On Wednesday 27 March, the Centre for Disability Research held a round table event at the University of Sydney on the back of the launch of their world-first book documenting successful disability-inclusive tertiary education initiatives across the globe, lived student experiences and policy recommendations. 

Co-Editor Friederike Gadow said Australia is behind many countries when it comes to post-secondary school opportunities for people with intellectual disability.

While many Australian universities are interested in running programs there are a lot of barriers.
Ms Gadow, Co-Leader of Research and Innovation in the Centre for Disability Studies and a PhD student at the University of Sydney.

“There are currently only two such initiatives in Australia whereas in the United States they have several in most states – partly because there is policy to underpin inclusive higher education, resulting in necessary funding.”

One of the initiatives documented in the book is uni 2 beyond, the award-winning program run at the University of Sydney by the Centre for Disability Studies.

Participants in uni 2 beyond are supported to take part in university life as audit (non-enrolled) students and work towards individual learning outcomes, while supported through a mentoring program.

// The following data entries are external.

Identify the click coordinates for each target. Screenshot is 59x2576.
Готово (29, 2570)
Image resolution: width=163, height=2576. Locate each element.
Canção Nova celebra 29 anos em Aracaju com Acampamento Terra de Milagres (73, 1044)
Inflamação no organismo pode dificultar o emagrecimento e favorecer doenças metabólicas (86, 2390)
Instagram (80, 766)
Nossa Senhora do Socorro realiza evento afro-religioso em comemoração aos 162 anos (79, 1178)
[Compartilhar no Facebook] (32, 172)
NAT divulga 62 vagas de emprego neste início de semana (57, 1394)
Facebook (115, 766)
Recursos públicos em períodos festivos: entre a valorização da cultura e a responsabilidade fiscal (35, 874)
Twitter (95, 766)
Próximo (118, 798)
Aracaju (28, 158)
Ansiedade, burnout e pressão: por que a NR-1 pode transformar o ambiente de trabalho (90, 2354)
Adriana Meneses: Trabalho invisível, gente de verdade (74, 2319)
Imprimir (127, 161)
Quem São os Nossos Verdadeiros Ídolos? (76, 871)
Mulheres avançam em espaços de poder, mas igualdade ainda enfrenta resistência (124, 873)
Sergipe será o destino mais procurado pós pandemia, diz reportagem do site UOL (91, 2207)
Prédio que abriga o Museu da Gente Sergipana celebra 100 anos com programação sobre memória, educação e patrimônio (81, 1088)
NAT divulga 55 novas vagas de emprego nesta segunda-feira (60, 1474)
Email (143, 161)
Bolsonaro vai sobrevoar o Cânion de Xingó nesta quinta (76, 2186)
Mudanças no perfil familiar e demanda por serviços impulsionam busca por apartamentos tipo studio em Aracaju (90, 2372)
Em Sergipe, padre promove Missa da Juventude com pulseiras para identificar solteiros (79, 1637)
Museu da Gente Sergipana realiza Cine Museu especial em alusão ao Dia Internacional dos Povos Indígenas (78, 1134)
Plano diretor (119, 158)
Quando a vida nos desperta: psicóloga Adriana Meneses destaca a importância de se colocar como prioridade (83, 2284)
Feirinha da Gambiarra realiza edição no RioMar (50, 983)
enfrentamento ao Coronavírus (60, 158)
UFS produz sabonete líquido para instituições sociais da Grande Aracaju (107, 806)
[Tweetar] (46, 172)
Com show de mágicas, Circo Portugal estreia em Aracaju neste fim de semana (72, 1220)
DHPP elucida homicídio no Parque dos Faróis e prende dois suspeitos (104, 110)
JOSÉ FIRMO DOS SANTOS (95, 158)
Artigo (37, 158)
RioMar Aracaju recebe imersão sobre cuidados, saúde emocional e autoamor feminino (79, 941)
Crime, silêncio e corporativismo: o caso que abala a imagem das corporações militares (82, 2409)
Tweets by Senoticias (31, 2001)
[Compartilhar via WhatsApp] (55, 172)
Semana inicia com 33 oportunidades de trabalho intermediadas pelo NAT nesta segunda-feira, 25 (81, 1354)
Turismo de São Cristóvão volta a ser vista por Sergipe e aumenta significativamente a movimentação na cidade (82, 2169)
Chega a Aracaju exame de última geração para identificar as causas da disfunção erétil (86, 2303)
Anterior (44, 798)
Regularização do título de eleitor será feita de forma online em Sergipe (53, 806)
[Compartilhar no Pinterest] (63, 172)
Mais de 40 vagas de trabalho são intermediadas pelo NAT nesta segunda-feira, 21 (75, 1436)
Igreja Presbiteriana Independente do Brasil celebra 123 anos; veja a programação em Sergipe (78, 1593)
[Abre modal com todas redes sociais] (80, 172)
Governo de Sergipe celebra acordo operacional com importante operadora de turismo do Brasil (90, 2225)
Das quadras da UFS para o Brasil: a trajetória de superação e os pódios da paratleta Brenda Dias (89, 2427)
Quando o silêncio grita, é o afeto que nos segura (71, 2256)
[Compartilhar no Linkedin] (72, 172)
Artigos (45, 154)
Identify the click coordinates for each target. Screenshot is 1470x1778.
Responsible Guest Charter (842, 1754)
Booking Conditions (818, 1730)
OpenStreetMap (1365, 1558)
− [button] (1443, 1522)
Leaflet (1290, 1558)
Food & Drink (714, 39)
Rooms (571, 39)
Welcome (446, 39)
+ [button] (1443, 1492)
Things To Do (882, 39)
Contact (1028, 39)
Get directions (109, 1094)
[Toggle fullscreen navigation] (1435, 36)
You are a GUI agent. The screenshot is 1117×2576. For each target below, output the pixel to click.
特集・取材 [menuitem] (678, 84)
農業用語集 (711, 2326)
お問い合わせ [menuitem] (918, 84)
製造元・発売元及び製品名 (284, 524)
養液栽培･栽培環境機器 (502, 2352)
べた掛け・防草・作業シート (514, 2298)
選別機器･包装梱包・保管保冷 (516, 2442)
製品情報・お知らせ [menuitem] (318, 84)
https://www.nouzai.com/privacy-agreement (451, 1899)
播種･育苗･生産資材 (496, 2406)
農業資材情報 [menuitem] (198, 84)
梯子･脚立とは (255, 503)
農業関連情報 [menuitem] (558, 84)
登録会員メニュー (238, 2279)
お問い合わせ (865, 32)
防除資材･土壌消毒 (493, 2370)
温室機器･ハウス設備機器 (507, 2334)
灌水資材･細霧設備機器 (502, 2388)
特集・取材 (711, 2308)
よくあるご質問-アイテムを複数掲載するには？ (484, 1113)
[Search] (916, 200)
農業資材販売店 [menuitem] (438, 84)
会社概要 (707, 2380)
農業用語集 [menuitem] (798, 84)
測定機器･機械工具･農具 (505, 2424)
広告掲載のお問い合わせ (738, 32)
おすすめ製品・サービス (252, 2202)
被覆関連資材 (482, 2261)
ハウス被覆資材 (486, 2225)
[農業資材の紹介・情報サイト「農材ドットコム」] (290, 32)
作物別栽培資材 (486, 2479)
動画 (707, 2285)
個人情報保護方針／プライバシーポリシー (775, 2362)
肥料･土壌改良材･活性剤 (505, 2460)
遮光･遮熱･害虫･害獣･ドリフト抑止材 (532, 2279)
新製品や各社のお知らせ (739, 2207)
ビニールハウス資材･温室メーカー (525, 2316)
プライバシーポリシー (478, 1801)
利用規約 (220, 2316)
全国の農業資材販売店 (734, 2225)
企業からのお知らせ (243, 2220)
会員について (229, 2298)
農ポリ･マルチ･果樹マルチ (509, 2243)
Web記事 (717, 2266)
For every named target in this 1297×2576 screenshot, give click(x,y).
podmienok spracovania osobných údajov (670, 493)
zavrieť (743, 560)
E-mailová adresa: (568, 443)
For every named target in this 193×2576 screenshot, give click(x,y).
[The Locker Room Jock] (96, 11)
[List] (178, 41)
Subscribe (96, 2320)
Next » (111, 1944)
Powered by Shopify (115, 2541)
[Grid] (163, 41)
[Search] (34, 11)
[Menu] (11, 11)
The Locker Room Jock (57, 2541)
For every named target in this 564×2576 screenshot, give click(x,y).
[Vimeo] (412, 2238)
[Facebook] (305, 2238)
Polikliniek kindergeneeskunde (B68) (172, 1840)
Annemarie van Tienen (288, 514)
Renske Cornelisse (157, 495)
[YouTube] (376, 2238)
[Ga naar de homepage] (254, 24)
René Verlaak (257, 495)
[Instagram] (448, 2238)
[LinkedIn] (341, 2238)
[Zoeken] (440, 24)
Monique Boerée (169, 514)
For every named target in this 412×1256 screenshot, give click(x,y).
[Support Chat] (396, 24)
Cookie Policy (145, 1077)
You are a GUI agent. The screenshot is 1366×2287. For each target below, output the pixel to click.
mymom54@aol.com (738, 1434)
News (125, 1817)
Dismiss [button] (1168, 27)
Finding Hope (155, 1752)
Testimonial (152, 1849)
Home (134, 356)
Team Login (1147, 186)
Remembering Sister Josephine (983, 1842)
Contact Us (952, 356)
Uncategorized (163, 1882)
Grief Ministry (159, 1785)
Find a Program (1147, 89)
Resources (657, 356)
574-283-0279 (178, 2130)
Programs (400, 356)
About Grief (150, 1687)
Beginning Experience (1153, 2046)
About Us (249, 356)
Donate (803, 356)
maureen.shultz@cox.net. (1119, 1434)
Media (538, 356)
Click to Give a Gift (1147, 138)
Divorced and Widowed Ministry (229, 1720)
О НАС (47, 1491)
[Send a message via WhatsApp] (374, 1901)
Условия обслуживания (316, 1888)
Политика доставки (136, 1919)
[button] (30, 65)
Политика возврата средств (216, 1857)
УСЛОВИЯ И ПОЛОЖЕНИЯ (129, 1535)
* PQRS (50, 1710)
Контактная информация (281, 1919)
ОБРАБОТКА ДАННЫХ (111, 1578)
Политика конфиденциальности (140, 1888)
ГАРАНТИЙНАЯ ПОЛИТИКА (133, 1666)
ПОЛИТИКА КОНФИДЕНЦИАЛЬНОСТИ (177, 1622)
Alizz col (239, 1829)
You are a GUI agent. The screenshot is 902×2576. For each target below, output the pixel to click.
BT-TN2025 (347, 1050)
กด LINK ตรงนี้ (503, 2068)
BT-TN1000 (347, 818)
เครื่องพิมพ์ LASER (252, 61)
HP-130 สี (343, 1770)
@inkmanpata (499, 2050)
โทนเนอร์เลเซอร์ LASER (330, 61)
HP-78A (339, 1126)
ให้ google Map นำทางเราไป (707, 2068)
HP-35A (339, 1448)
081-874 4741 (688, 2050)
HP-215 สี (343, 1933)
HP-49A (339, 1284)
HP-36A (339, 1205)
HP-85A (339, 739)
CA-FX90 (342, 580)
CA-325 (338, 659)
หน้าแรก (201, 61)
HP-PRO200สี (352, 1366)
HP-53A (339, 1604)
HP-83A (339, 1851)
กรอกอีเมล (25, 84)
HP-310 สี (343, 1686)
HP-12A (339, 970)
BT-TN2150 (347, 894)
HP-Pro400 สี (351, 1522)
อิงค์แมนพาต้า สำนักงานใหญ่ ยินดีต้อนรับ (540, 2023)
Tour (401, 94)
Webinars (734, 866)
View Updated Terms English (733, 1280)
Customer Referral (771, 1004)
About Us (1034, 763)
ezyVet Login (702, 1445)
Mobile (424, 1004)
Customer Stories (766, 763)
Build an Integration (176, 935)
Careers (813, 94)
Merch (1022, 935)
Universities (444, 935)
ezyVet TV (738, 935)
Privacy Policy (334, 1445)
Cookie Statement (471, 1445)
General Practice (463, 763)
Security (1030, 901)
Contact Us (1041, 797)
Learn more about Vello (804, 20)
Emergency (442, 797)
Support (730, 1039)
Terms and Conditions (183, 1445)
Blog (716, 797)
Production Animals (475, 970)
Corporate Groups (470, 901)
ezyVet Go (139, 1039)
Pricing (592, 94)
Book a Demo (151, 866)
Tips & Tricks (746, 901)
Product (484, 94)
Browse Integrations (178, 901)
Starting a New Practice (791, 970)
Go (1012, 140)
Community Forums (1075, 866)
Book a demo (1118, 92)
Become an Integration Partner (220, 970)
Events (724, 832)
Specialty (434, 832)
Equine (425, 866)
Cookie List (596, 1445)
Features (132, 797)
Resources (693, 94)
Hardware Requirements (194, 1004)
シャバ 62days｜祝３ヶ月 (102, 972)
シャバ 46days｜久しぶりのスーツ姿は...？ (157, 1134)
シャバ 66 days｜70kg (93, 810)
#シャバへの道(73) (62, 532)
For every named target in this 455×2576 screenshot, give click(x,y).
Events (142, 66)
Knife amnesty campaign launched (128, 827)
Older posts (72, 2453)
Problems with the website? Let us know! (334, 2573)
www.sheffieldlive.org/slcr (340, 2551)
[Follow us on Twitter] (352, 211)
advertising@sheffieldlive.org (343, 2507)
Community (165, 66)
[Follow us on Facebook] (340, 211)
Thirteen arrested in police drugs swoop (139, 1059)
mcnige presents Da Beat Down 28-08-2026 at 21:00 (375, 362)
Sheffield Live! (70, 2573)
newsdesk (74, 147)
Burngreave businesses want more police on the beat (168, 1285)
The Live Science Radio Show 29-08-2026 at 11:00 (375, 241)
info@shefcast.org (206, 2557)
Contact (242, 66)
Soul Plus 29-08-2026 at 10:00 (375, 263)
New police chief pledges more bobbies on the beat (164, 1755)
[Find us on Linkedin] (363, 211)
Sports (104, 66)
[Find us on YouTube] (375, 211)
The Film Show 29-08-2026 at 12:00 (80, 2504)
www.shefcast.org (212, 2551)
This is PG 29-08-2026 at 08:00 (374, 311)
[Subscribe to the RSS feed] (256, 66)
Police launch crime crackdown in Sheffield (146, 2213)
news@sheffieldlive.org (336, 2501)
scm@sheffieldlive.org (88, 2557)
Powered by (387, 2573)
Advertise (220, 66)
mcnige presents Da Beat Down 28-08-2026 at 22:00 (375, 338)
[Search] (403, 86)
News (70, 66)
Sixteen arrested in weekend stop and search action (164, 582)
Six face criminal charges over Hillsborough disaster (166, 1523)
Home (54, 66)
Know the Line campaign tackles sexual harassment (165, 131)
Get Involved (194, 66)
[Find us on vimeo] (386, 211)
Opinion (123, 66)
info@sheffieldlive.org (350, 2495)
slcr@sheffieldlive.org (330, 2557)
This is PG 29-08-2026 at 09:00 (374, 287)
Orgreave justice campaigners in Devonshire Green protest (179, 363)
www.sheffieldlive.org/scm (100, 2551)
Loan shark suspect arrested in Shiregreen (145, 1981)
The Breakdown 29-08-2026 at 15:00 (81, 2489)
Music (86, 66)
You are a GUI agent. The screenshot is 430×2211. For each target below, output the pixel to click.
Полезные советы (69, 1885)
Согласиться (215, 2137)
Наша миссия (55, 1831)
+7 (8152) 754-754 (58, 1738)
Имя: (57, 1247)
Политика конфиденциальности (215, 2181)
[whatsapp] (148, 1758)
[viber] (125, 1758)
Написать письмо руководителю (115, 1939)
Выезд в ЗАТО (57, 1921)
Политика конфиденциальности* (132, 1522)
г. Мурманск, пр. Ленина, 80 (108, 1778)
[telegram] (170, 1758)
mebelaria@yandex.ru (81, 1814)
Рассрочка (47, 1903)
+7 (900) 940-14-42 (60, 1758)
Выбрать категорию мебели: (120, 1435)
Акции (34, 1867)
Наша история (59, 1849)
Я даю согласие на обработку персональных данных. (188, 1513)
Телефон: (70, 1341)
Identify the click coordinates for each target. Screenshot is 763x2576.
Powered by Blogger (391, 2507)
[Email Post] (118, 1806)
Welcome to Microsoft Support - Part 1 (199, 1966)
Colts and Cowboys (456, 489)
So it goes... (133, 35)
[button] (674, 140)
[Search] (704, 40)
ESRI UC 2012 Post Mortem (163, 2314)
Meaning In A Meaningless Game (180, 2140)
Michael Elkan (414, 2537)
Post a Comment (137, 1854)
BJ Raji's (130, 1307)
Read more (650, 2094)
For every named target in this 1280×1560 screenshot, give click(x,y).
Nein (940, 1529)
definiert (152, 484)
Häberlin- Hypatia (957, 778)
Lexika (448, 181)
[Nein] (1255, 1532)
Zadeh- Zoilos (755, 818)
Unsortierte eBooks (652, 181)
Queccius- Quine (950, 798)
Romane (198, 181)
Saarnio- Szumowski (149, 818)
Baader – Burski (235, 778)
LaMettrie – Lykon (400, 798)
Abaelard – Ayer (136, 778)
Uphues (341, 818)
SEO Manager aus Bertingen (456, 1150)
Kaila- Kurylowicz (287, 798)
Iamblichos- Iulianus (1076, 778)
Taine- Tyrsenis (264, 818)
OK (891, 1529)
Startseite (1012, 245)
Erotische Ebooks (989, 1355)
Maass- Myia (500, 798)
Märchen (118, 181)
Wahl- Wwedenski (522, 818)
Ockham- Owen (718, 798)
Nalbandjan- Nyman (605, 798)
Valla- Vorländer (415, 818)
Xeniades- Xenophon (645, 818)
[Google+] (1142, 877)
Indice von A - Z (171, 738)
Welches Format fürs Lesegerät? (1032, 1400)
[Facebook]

Since its introduction in 2012, the initiative has grown from five to 10 current students, with over 30 alumni who have studied across arts and social sciences, health sciences, business, and with the Sydney Conservatorium of Music.

“The program has benefited many students, not just those participating in the program, but also the wider university through students and lecturing staff gaining an increased understanding and appreciation of what it means to live with an intellectual disability,” said Professor O’Brien.

“A key challenge moving forward, and one we look forward to discussing at the roundtable, is how to make inclusion the norm in the future through strategies such as changing the way we teach and prepare our future educators.”